■ PROBLEM DETAILS
Retype the records exactly, with nothing added or dropped.

■ SUPPLIED MATERIAL

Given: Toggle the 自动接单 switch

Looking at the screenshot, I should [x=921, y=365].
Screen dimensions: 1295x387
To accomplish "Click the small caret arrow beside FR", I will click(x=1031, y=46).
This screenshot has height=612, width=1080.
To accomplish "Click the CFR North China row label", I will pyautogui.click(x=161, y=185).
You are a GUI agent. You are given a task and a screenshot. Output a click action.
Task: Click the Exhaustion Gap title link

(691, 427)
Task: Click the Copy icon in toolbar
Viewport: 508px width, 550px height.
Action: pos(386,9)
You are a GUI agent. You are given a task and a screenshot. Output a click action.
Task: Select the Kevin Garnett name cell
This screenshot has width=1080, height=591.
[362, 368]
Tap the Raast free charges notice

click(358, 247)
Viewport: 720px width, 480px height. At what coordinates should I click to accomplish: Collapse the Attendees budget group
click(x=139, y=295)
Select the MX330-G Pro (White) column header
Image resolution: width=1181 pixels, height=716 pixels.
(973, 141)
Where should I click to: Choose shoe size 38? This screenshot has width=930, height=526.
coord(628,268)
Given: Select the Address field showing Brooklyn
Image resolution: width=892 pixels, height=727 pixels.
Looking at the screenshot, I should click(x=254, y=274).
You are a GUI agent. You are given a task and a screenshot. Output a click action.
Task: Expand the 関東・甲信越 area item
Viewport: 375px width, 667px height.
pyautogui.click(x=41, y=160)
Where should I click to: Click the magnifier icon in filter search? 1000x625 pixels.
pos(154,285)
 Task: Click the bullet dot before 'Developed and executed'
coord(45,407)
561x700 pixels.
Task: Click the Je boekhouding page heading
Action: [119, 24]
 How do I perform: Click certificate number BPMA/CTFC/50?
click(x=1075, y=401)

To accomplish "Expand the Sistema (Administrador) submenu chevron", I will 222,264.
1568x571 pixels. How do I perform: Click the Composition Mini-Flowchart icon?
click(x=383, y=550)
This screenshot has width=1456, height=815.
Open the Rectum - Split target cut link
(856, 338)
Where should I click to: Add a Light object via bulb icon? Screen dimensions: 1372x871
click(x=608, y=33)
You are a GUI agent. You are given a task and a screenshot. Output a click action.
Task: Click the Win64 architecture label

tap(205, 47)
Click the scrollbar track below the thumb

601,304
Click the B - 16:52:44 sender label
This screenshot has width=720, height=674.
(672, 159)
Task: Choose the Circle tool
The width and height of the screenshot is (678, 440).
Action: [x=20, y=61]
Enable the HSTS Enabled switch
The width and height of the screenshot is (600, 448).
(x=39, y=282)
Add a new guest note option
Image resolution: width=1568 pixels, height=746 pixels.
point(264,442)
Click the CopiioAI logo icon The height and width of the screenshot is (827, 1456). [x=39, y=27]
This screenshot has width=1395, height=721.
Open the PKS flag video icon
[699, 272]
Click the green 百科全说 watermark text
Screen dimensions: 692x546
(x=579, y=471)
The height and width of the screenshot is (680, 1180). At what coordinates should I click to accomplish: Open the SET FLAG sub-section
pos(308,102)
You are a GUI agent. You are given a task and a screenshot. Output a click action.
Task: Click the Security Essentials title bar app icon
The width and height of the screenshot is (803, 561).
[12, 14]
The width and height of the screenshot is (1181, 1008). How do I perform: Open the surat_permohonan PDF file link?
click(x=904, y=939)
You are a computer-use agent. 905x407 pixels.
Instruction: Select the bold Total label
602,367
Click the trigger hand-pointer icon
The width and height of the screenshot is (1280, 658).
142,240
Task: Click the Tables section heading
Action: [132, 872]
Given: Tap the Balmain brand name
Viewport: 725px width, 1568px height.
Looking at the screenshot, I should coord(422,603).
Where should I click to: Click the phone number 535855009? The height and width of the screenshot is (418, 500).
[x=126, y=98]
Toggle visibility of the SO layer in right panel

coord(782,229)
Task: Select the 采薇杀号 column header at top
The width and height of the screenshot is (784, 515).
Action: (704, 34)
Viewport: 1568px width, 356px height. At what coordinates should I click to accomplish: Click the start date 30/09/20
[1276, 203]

■ SOLUTION BELOW
Given: Toggle the 自动接单 switch

Looking at the screenshot, I should [x=921, y=365].
Screen dimensions: 1295x387
To accomplish "Click the small caret arrow beside FR", I will click(x=1031, y=46).
This screenshot has height=612, width=1080.
To accomplish "Click the CFR North China row label", I will pyautogui.click(x=161, y=185).
You are a GUI agent. You are given a task and a screenshot. Output a click action.
Task: Click the Exhaustion Gap title link

(691, 427)
Task: Click the Copy icon in toolbar
Viewport: 508px width, 550px height.
Action: pos(386,9)
You are a GUI agent. You are given a task and a screenshot. Output a click action.
Task: Select the Kevin Garnett name cell
This screenshot has width=1080, height=591.
[362, 368]
Tap the Raast free charges notice

click(358, 247)
Viewport: 720px width, 480px height. At what coordinates should I click to accomplish: Collapse the Attendees budget group
click(x=139, y=295)
Select the MX330-G Pro (White) column header
Image resolution: width=1181 pixels, height=716 pixels.
(973, 141)
Where should I click to: Choose shoe size 38? This screenshot has width=930, height=526.
coord(628,268)
Given: Select the Address field showing Brooklyn
Image resolution: width=892 pixels, height=727 pixels.
Looking at the screenshot, I should click(x=254, y=274).
You are a GUI agent. You are given a task and a screenshot. Output a click action.
Task: Expand the 関東・甲信越 area item
Viewport: 375px width, 667px height.
pyautogui.click(x=41, y=160)
Where should I click to: Click the magnifier icon in filter search? 1000x625 pixels.
pos(154,285)
 Task: Click the bullet dot before 'Developed and executed'
coord(45,407)
561x700 pixels.
Task: Click the Je boekhouding page heading
Action: [119, 24]
 How do I perform: Click certificate number BPMA/CTFC/50?
click(x=1075, y=401)

To accomplish "Expand the Sistema (Administrador) submenu chevron", I will 222,264.
1568x571 pixels. How do I perform: Click the Composition Mini-Flowchart icon?
click(x=383, y=550)
This screenshot has width=1456, height=815.
Open the Rectum - Split target cut link
(856, 338)
Where should I click to: Add a Light object via bulb icon? Screen dimensions: 1372x871
click(x=608, y=33)
You are a GUI agent. You are given a task and a screenshot. Output a click action.
Task: Click the Win64 architecture label

tap(205, 47)
Click the scrollbar track below the thumb

601,304
Click the B - 16:52:44 sender label
This screenshot has width=720, height=674.
(672, 159)
Task: Choose the Circle tool
The width and height of the screenshot is (678, 440).
Action: [x=20, y=61]
Enable the HSTS Enabled switch
The width and height of the screenshot is (600, 448).
(x=39, y=282)
Add a new guest note option
Image resolution: width=1568 pixels, height=746 pixels.
point(264,442)
Click the CopiioAI logo icon The height and width of the screenshot is (827, 1456). [x=39, y=27]
This screenshot has width=1395, height=721.
Open the PKS flag video icon
[699, 272]
Click the green 百科全说 watermark text
Screen dimensions: 692x546
(x=579, y=471)
The height and width of the screenshot is (680, 1180). At what coordinates should I click to accomplish: Open the SET FLAG sub-section
pos(308,102)
You are a GUI agent. You are given a task and a screenshot. Output a click action.
Task: Click the Security Essentials title bar app icon
The width and height of the screenshot is (803, 561).
[12, 14]
The width and height of the screenshot is (1181, 1008). How do I perform: Open the surat_permohonan PDF file link?
click(x=904, y=939)
You are a computer-use agent. 905x407 pixels.
Instruction: Select the bold Total label
602,367
Click the trigger hand-pointer icon
The width and height of the screenshot is (1280, 658).
142,240
Task: Click the Tables section heading
Action: [132, 872]
Given: Tap the Balmain brand name
Viewport: 725px width, 1568px height.
Looking at the screenshot, I should coord(422,603).
Where should I click to: Click the phone number 535855009? The height and width of the screenshot is (418, 500).
[x=126, y=98]
Toggle visibility of the SO layer in right panel

coord(782,229)
Task: Select the 采薇杀号 column header at top
The width and height of the screenshot is (784, 515).
Action: (704, 34)
Viewport: 1568px width, 356px height. At what coordinates should I click to accomplish: Click the start date 30/09/20
[1276, 203]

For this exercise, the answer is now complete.